Problem details: Without the images, write out all of the following entries exactly.

--- START ---

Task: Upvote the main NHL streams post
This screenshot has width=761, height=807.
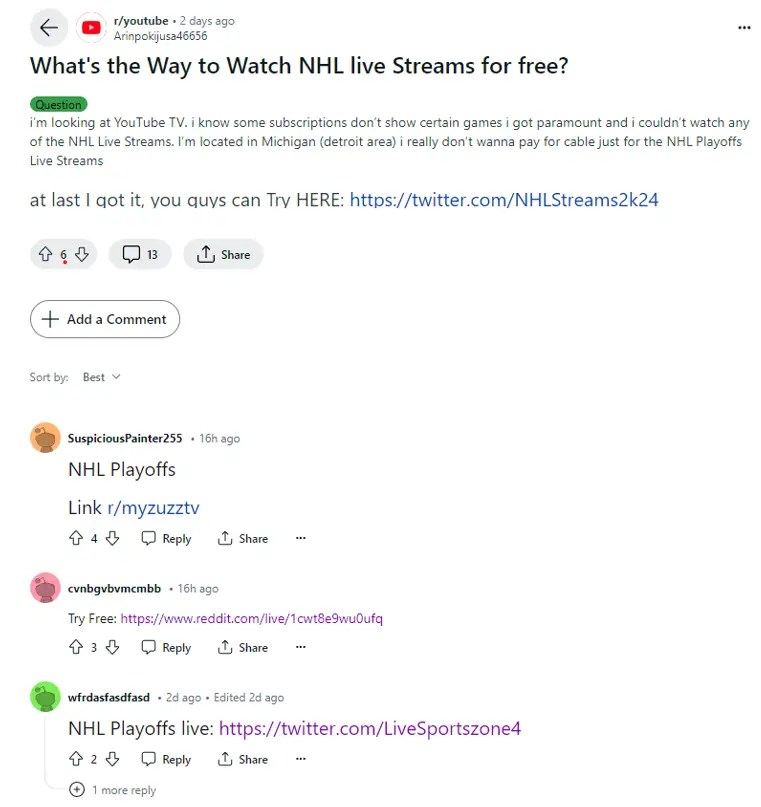Action: (46, 254)
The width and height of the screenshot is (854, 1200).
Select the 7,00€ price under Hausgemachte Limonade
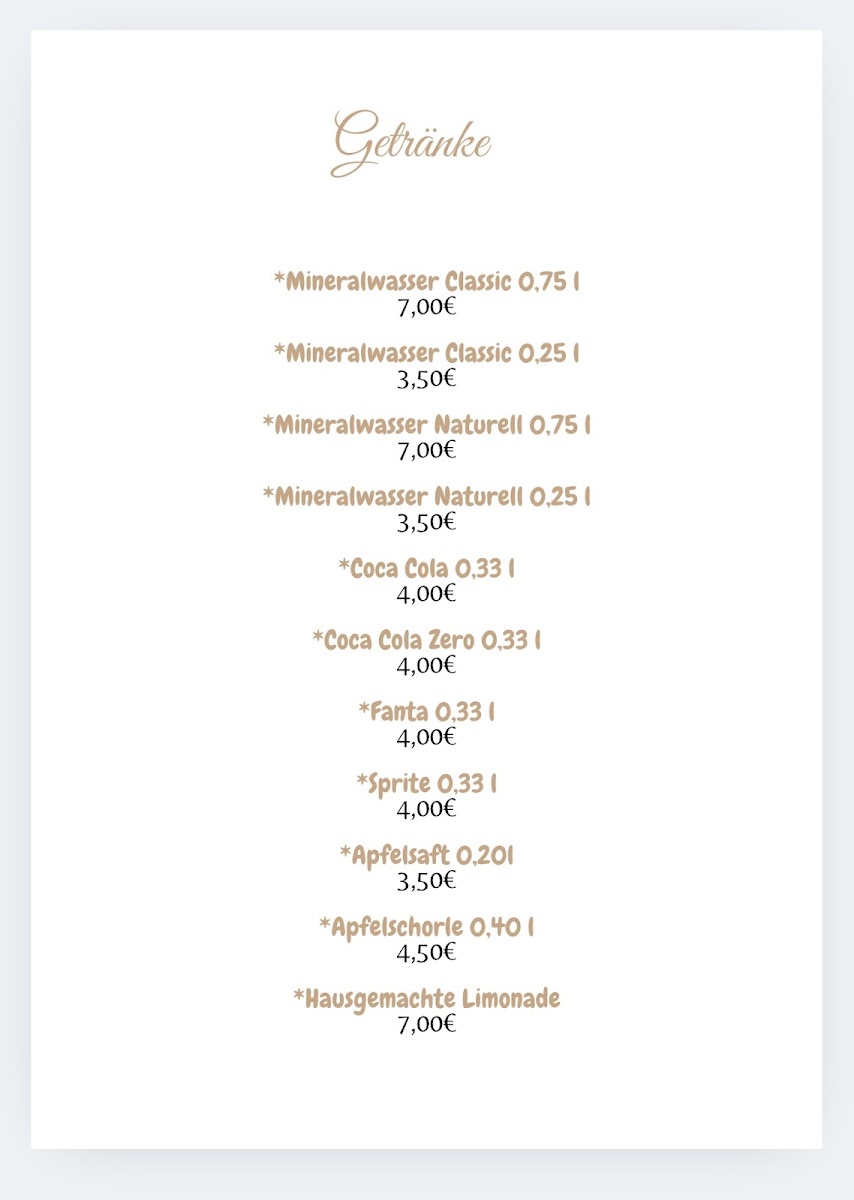coord(427,1024)
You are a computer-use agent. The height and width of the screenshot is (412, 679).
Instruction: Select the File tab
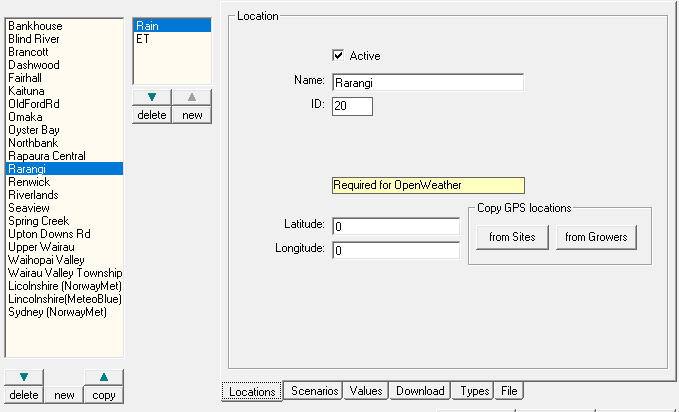pyautogui.click(x=509, y=391)
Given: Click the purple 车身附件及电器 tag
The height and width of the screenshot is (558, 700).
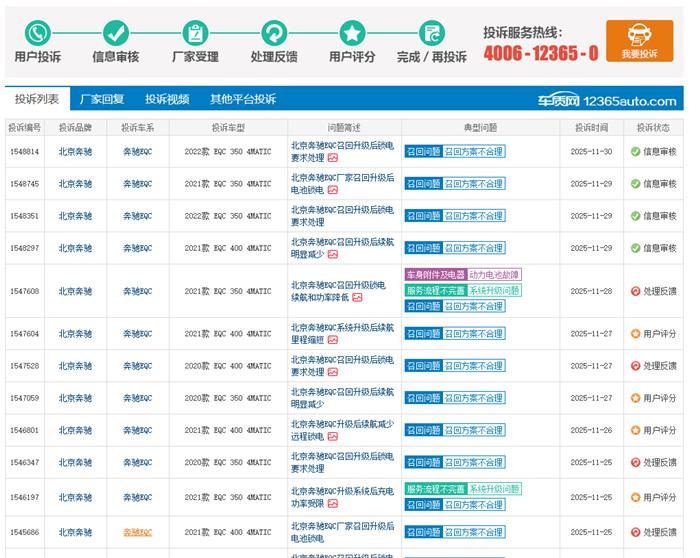Looking at the screenshot, I should 435,274.
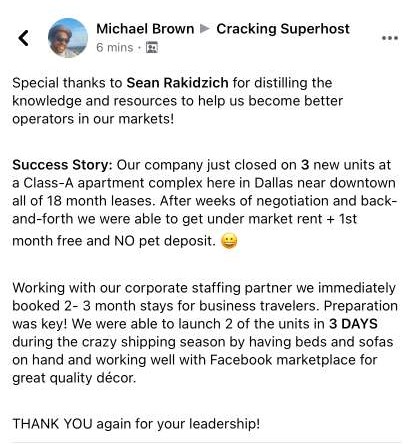Click the 6 mins post timestamp
The height and width of the screenshot is (444, 411).
pyautogui.click(x=114, y=48)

--- END ---

Answer box:
Task: Upvote the main NHL streams post
This screenshot has width=761, height=807.
Action: (46, 254)
The width and height of the screenshot is (854, 1200).
Select the 7,00€ price under Hausgemachte Limonade
coord(427,1024)
You are a computer-use agent. The height and width of the screenshot is (412, 679).
Instruction: Select the File tab
pyautogui.click(x=509, y=391)
Given: Click the purple 车身附件及电器 tag
The height and width of the screenshot is (558, 700).
Looking at the screenshot, I should 435,274.
Click the 6 mins post timestamp
The height and width of the screenshot is (444, 411).
pyautogui.click(x=114, y=48)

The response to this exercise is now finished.